Python string processing is widely used in crawler data parsing, large data text cleaning, and common file processing. Python has built-in many efficient functions for string processing, which is very powerful and convenient to use. Today, I will summarize and share with you the most frequently used methods of string processing. I hope you can deal with string processing easily.
1. Slice and multiplication of strings
(1) Section
str='Monday is a busy day' print(str[0:7]) #Represents taking the first to the seventh string print(str[-3:]) #A string representing the beginning and ending of the penultimate character print(str[::]) #Copy strings
(2) Multiplication
When we write Python code, we need a separator, which makes it easy to multiply by strings.
line='*'*30 print(line) >>******************************
2. String segmentation
(1) Ordinary splitting, using split function, but split can only do very simple splitting, and does not support multiple splitting.
phone='400-800-800-1234' print(phone.split('-')) >>['400', '800', '800', '1234']
(2) Complex segmentation, r means no escaping, the separator can be ";", "or","or the space followed by more than 0 additional spaces, and then according to this pattern to split.
line='hello world; python, I ,like, it' import re print(re.split(r'[;,s]\s*',line)) >>>['hello world', 'python', 'I ', 'like', 'it']
3. Connection and merge of strings
(1) Connection, two characters can be easily connected by "+"
str1='Hello' str2='World' new_str=str1+str2 print(new_str) >>>HelloWorld
(2) Merge with join method
url=['www','python','org'] print('.'.join(url)) >>>www.python.org
4. Determine whether a string ends with a specified prefix or suffix
Suppose we want to find out what the name of a file begins with or ends with?
filename='trace.h' print(filename.endswith('h')) >>True print(filename.startswith('trace')) >>True
5. Search and match of strings
(1) General search
Using find method, it is very convenient to find substrings in long strings, which will return the index of the location of the strings, and - 1 if it cannot be found.
str1 = "this is string example....wow!!!" str2 = "exam" print(str1.find(str2)) # 15 print(str1.find(str2, 10)) # 15 print(str1.find(str2, 40)) # -1
(2) Complex matching requires regular expressions.

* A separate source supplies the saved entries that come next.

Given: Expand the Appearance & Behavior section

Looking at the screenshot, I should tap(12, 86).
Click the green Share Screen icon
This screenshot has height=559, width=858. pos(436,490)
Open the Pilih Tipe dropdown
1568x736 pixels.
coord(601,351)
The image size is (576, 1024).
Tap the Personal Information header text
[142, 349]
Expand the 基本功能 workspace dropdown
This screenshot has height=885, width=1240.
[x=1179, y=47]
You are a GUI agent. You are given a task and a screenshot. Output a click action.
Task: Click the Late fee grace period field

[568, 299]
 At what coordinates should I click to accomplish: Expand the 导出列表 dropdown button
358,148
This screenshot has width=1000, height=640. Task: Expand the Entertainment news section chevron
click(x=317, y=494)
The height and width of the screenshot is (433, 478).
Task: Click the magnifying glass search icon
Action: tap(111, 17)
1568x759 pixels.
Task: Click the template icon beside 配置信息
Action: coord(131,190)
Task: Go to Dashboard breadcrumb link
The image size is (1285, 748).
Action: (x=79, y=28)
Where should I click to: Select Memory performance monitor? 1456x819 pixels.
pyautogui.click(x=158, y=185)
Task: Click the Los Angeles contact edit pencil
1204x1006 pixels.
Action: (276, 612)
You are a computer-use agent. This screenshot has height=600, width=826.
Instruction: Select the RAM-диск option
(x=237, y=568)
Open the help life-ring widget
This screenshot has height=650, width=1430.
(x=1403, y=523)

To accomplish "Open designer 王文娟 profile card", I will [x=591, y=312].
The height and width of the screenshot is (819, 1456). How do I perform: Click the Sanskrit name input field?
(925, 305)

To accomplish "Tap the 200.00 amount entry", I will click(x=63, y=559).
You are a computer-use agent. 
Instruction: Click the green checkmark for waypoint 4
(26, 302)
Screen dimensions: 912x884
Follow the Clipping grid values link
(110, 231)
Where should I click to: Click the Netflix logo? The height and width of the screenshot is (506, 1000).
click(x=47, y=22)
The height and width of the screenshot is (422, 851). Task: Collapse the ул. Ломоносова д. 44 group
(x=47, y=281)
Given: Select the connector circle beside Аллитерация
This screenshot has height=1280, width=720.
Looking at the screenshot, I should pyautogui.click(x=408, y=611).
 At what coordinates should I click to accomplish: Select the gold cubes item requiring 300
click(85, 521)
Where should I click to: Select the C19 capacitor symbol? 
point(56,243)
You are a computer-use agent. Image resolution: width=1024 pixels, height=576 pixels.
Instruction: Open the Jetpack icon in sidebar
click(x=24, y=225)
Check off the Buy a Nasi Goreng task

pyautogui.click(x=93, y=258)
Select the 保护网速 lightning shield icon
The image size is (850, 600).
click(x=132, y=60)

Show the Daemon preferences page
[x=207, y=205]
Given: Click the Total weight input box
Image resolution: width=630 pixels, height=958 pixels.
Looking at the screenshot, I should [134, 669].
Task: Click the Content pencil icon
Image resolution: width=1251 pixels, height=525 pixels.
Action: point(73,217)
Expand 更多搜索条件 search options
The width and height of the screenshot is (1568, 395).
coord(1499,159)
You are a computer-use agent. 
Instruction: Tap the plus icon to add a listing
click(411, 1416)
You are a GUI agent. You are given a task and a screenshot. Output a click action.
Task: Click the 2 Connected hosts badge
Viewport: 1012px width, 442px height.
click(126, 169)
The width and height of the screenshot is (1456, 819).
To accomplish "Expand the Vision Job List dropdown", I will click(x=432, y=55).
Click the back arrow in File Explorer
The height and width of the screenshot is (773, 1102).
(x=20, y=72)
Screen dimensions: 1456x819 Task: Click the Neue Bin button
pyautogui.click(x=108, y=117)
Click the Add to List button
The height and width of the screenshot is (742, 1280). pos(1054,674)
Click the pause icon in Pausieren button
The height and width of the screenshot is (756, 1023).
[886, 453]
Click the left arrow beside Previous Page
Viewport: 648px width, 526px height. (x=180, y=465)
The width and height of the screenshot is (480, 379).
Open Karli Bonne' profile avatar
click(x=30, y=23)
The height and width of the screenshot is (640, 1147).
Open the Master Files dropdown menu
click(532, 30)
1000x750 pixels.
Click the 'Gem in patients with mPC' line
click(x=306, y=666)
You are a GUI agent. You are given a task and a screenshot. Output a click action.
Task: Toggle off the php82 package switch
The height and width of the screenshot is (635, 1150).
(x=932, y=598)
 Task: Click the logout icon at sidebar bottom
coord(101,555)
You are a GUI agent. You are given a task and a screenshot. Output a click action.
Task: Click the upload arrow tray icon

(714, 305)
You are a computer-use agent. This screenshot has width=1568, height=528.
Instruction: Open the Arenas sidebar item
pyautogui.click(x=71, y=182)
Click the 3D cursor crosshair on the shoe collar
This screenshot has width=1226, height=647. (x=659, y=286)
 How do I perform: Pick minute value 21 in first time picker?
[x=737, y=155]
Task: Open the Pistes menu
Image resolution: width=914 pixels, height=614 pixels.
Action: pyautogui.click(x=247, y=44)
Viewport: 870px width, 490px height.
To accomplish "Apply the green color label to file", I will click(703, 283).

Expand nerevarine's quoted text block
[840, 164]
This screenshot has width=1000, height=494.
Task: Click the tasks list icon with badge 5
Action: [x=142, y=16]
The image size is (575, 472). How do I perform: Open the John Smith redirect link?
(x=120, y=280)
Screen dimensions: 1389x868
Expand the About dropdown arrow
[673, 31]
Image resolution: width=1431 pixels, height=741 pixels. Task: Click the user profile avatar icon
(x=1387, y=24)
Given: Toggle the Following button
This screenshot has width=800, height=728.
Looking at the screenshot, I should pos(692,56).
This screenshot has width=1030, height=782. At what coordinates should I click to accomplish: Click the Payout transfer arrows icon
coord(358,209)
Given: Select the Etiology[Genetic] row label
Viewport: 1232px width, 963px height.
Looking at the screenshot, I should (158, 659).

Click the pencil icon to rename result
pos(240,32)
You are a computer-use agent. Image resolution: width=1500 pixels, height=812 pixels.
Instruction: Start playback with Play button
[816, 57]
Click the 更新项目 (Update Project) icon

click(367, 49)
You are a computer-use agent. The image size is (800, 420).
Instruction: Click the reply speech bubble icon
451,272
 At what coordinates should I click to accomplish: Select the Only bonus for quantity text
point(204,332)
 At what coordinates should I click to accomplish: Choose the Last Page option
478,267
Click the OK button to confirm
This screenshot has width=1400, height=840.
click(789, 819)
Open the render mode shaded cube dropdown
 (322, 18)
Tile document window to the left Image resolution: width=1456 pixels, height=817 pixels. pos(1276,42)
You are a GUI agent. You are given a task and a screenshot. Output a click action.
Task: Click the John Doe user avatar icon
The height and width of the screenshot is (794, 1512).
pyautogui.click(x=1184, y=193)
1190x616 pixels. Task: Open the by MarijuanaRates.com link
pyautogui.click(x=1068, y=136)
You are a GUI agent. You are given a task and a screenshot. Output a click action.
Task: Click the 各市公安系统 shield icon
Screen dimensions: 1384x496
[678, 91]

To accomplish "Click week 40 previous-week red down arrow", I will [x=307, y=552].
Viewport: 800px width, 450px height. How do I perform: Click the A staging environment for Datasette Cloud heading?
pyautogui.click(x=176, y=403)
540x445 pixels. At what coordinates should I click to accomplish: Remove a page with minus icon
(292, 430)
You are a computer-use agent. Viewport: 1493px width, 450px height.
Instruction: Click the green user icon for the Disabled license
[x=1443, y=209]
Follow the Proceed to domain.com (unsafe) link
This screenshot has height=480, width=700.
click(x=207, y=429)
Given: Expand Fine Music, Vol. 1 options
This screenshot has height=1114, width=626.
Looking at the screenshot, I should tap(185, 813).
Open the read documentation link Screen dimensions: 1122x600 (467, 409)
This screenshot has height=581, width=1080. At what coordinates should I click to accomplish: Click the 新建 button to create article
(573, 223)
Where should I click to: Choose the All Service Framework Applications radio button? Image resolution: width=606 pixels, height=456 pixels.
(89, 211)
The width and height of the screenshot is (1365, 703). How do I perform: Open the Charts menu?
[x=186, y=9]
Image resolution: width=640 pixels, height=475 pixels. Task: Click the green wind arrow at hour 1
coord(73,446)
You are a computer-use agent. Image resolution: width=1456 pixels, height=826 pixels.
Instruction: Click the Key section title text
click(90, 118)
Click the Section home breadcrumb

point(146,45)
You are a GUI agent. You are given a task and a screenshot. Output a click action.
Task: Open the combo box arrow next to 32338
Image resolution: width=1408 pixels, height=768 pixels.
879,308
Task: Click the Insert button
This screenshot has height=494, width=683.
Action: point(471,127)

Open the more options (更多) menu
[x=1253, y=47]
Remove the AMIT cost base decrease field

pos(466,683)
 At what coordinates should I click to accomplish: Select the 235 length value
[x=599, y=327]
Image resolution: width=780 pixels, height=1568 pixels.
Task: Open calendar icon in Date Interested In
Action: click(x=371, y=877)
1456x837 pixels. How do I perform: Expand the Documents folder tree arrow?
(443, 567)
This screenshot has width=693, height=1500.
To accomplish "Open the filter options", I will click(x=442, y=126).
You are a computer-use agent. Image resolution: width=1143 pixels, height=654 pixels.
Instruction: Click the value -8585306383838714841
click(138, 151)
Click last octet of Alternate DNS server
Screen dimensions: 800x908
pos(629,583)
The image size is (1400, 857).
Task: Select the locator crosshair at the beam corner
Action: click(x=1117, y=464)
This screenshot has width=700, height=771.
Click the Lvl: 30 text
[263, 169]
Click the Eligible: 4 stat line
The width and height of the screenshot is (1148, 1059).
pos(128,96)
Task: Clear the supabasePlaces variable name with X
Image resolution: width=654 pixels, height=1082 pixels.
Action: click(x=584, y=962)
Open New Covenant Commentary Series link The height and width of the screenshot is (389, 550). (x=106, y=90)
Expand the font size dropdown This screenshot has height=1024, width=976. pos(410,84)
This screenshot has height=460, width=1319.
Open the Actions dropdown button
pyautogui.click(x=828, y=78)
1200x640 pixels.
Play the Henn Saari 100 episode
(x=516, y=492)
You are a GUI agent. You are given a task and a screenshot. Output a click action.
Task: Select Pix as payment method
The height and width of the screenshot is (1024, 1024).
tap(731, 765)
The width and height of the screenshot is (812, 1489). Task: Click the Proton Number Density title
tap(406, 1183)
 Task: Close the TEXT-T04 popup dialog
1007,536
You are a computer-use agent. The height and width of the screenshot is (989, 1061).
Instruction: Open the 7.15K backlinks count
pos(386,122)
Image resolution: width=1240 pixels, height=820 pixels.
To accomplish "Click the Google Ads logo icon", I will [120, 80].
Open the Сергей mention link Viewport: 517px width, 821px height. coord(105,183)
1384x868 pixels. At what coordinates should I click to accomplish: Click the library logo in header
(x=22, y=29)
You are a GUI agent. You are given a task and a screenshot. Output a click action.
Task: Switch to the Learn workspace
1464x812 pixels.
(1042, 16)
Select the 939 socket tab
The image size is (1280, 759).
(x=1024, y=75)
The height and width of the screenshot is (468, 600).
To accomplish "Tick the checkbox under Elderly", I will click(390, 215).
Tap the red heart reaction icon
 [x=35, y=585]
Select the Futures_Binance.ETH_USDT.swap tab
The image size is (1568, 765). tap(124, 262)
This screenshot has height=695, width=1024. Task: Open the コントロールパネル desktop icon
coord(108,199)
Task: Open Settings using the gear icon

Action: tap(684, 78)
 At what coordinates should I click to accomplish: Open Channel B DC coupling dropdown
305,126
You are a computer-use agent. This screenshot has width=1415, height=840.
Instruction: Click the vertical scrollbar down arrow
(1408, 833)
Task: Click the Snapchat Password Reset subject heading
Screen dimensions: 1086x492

mydate='11/27/2016' import re if re.match(r'\d+/\d+/\d+',mydate): print('ok.match') else: print('not match') >>>ok.match
6. Statistics of the number of occurrences of a character in a string
str = "thing example....wow!!!" print(str.count('i', 0, 5)) # 1 print(str.count('e')) # 2
7. Replacement of strings
(1) Common substitution, replace method is enough.
text='python is an easy to learn,powerful programming language.' print(text.replace('learn','study')) >>>python is an easy to study,powerful programming language.
(2) Complex substitution, re module subfunction is needed
students='Boy 103,girl 105' import re print(re.sub(r'\d+','100',students)) >>>Boy 100,girl 100
8. Remove some specific characters from the string
(1) De-space, such as reading a line from a file in text processing, and then need to remove the blanks, table s or newline characters of each line.
str = ' python str ' print(str) # Remove headspace and tail space print(str.strip()) # Remove the left blank print(str.lstrip()) # Go to the right blank print(str.rstrip())
(2) For complex text cleaning, str.translate can be used.
For example, first build a conversion table, table is a translation table, which means to convert "to" to "TO" in uppercase, then remove "12345" in old_str, and then the remaining strings are translated by table.
instr = 'to' outstr = 'TO' old_str = 'Hello world , welcome to use Python. 123456' remove = '12345' table = str.maketrans(instr,outstr,remove) new_str = old_str.translate(table) print(new_str) >>>HellO wOrld , welcOme TO use PyThOn. 6
summary
Usually we use Python to deal with some scripts, of which the most frequently used is the string processing, so we collate these commonly used string processing methods, hoping to be useful to you.